Bryan Singer Sued for Allegedly Raping 17-Year-Old Boy

BEIJING, CHINA - MAY 18: (CHINA OUT) American director and producer Bryan Singer attends Tsinghua campus visit for new movie "X-Men: Apocalypse" on May 18, 2016 in Beijing, China. (Photo by VCG)***_***

Three days after Bryan Singer was fired from the Freddie Mercury biopic Bohemian Rhapsody, the director has been sued for allegedly raping a 17-year-old boy in 2003. Cesar Sanchez-Guzman accuses Singer of forcing him to perform oral sex and anally penetrating him on a yacht in Seattle. Singer “categorically” denied the allegations to Variety.

The suit alleges that after the incident, Singer told Sanchez-Guzman that “no one would believe him if he ever reported the incident,” and that he “could hire people who are capable of ruining someone’s reputation.” Singer allegedly told Sanchez-Guzman that he was a producer and could help him get into acting if he never reported what happened on the yacht.

Sanchez-Guzman is reportedly represented by Jeffrey Herman, the same attorney who represented Michael Egan in a 2014 lawsuit alleging that Singer raped Egan and forced him to inhale cocaine in 1999. That lawsuit was dropped after Egan rejected a settlement proposed by Herman that reportedly would’ve given Egan $100,000 in exchange for signing a confidentiality agreement.

“I would look like a complete liar if I came out and said the things he wants me to say,” Egan told Vulture at the time. “I look at what Jeff did to me as no better than the pedophiles.”

Herman also represented Egan in lawsuits alleging sexual abuse by television producer Garth Ancier and former Disney executive David Neuman, to whom Herman later apologized and retracted the claims. Herman and another attorney representing Egan paid Ancier an undisclosed seven-figure settlement for malicious prosecution.

After Singer was replaced as the director of Bohemian Rhapsody, his production company, Bad Hat Harry, shut down. You can read the lawsuit and Singer’s full statement below.

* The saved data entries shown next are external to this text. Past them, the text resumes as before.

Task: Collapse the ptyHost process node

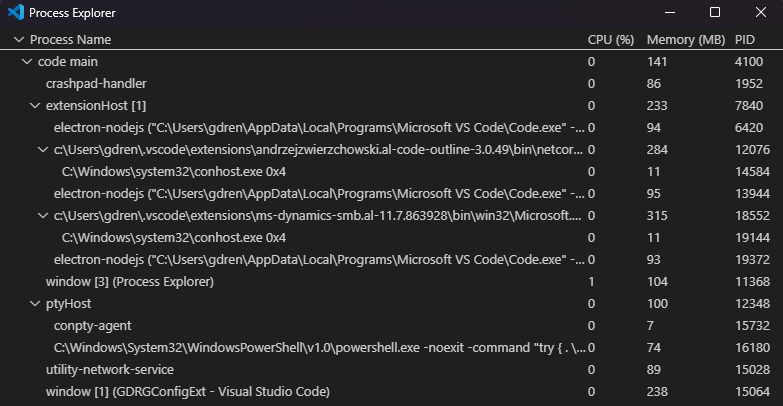Action: pos(35,304)

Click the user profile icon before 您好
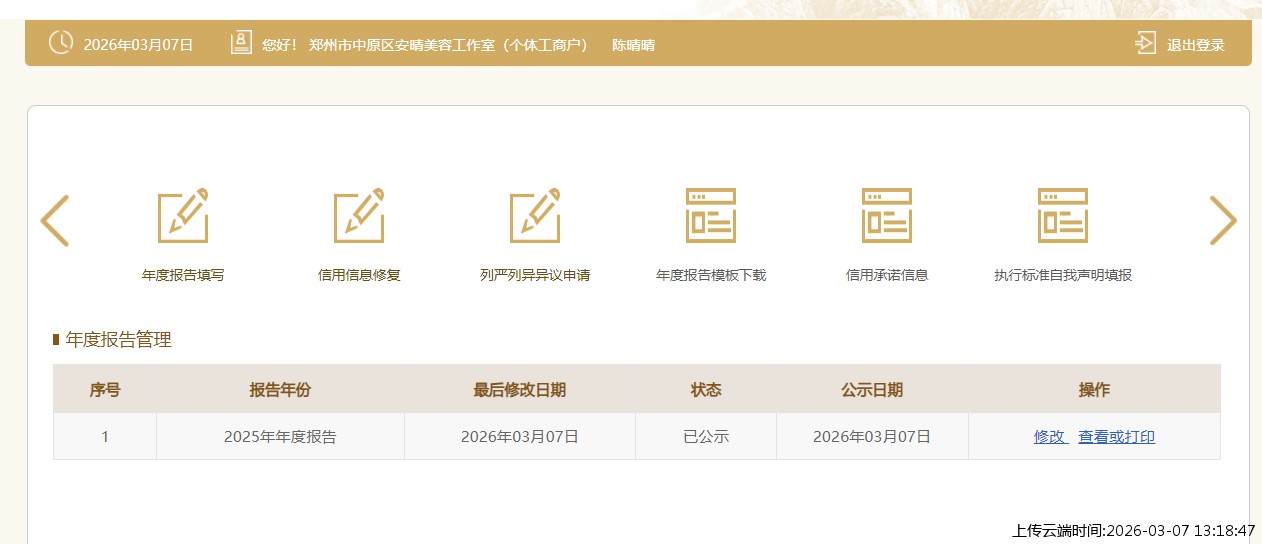[x=241, y=44]
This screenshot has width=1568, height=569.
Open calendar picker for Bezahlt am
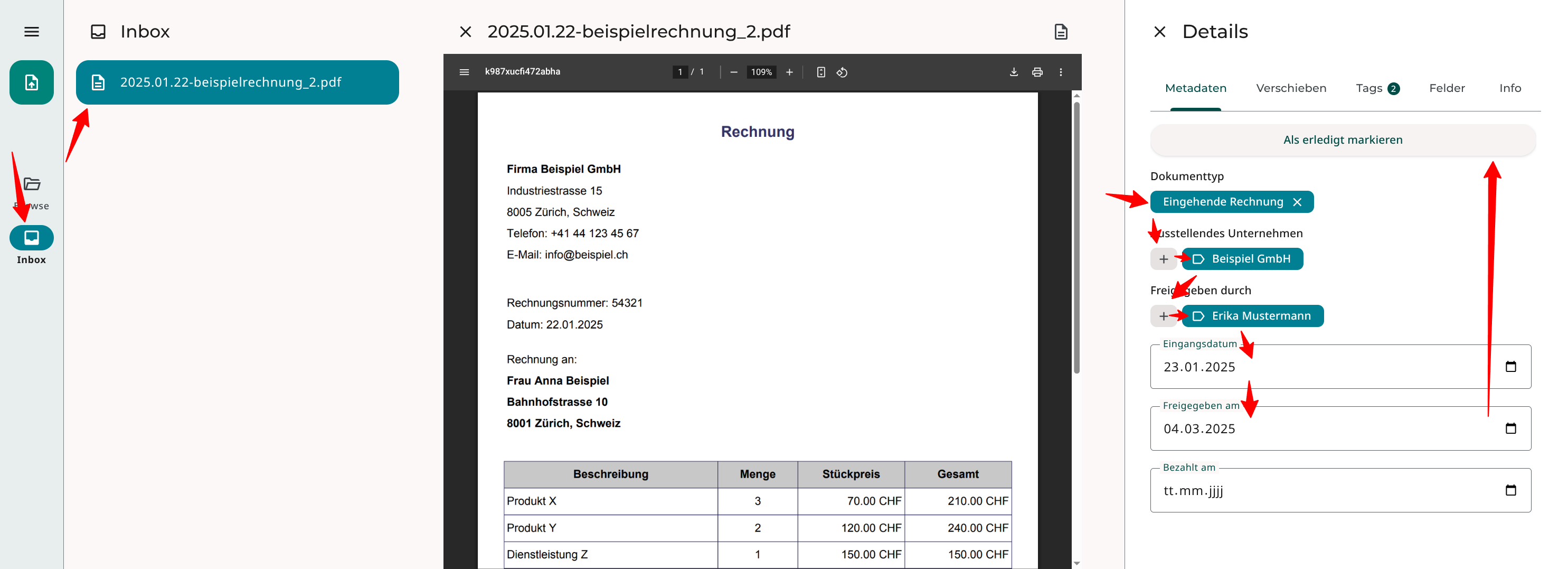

Cesar Sanchez-Guzman v. Bryan Singer:

Singer’s statement:

Bryan categorically denies these allegations and will vehemently defend this lawsuit to the very end. Cesar Sanchez-Guzman apparently claims that he did not remember this alleged incident from 2003 until now. Significantly, when Sanchez-Guzman filed for bankruptcy only a few years ago, he failed to disclose this alleged claim when he was supposed to identify all of his assets, but conveniently, now that the bankruptcy court discharged all of his debts, he is able to recall the alleged events. The attorney behind this lawsuit is the same lawyer who represented Michael Egan, the convicted felon who sued Bryan Singer in 2014. In the end, Egan was forced to dismiss that case once the facts came out and his story completely fell apart. Egan and his attorneys then found themselves as defendants in a malicious prosecution action brought by some of the individuals who Egan previously sued. In an apology to those individuals, Egan’s attorney acknowledged the claims that had been filed were ‘untrue and provably false.’ Notwithstanding his track record, this same lawyer is coming after Bryan again. We are confident that this case will turn out the same way the Egan case did. And once Bryan prevails, he will pursue his own claims for malicious prosecution.